PROBLEM TO SOLVE => Your task is to filter the entries and copy every line containing the string "pixels".

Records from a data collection
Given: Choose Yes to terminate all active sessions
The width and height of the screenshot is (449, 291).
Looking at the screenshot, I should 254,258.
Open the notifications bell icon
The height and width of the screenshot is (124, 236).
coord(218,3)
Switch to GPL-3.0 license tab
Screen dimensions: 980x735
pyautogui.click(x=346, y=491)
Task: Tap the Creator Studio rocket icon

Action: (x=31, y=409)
---
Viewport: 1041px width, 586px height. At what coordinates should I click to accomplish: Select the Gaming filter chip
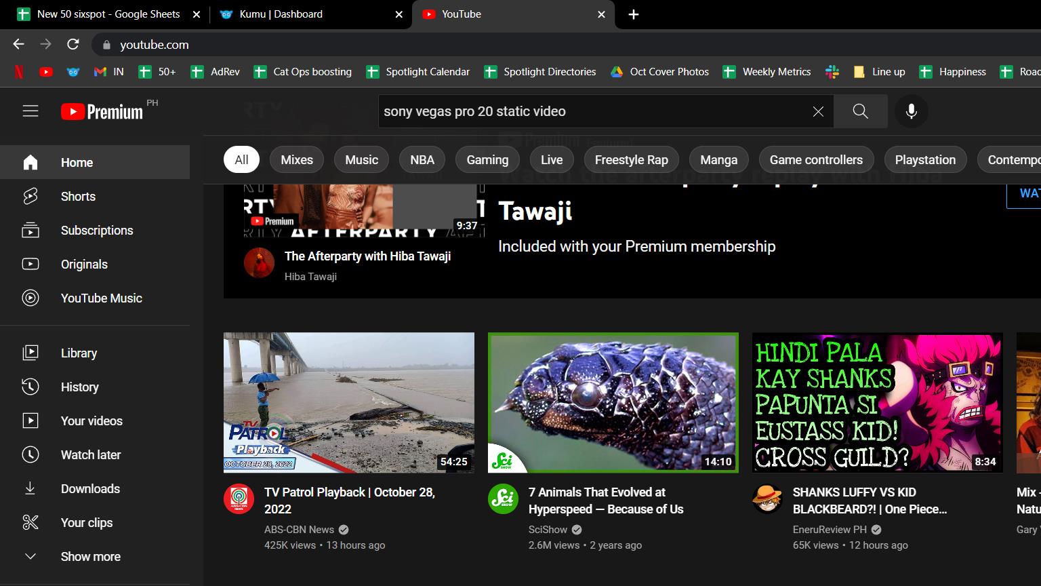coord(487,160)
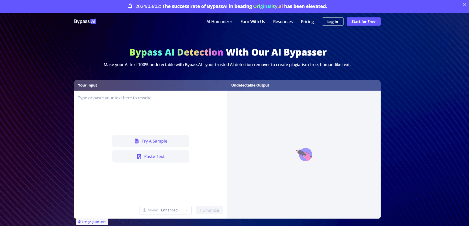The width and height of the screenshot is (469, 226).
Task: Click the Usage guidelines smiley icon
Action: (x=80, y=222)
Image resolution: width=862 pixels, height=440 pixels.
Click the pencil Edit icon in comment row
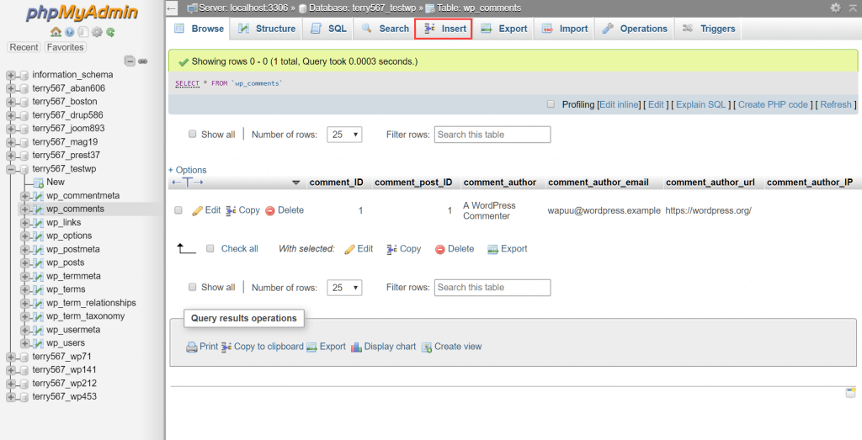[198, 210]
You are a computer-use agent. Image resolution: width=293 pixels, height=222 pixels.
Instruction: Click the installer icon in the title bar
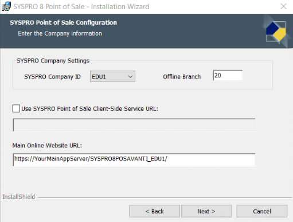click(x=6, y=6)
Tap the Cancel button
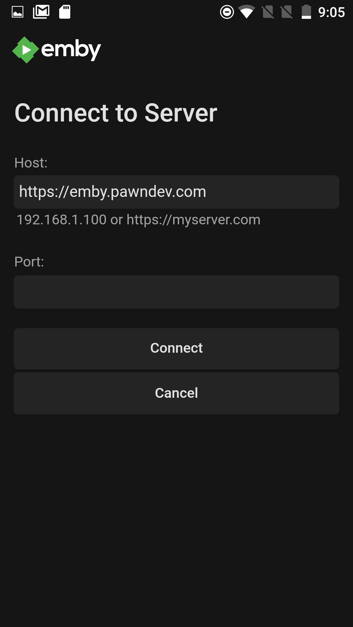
---
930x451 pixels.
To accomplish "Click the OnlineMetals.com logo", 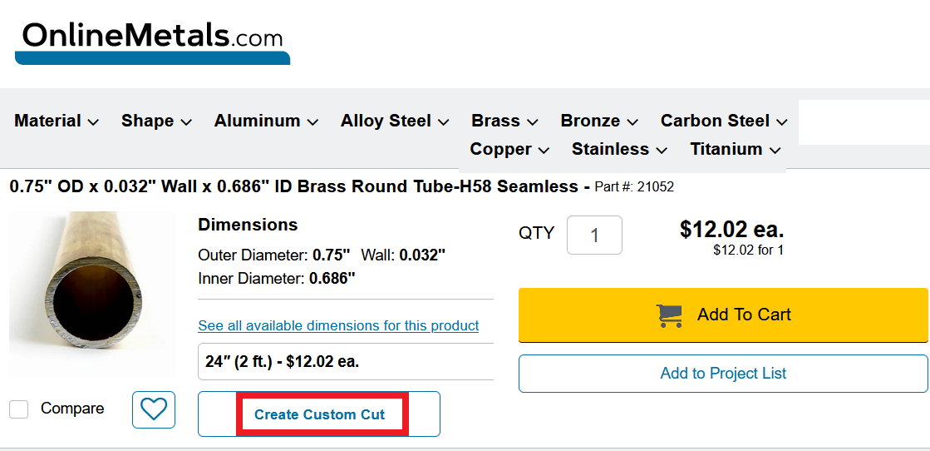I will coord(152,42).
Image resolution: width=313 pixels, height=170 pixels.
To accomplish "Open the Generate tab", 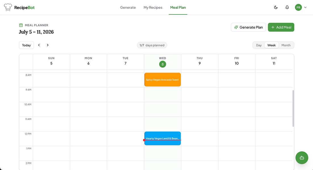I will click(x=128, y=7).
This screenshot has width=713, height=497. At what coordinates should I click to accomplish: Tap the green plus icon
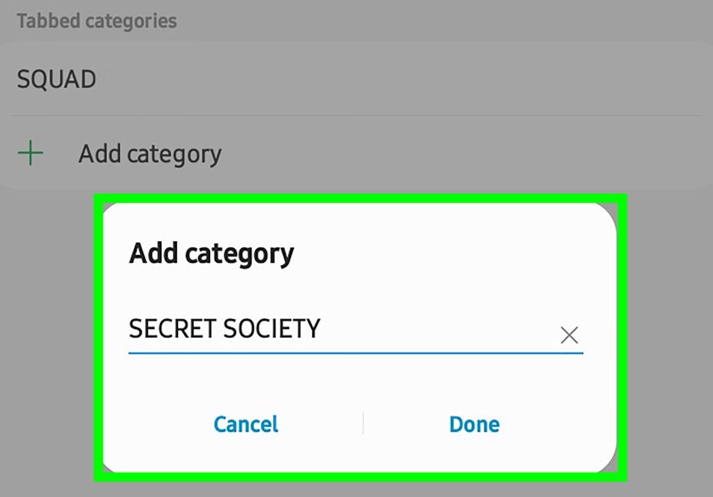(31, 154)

RESULT OF THIS TASK =>
Image resolution: width=862 pixels, height=440 pixels.
You are a computer-use agent. Image resolution: width=293 pixels, height=222 pixels.
930x451 pixels.
Image resolution: width=313 pixels, height=170 pixels.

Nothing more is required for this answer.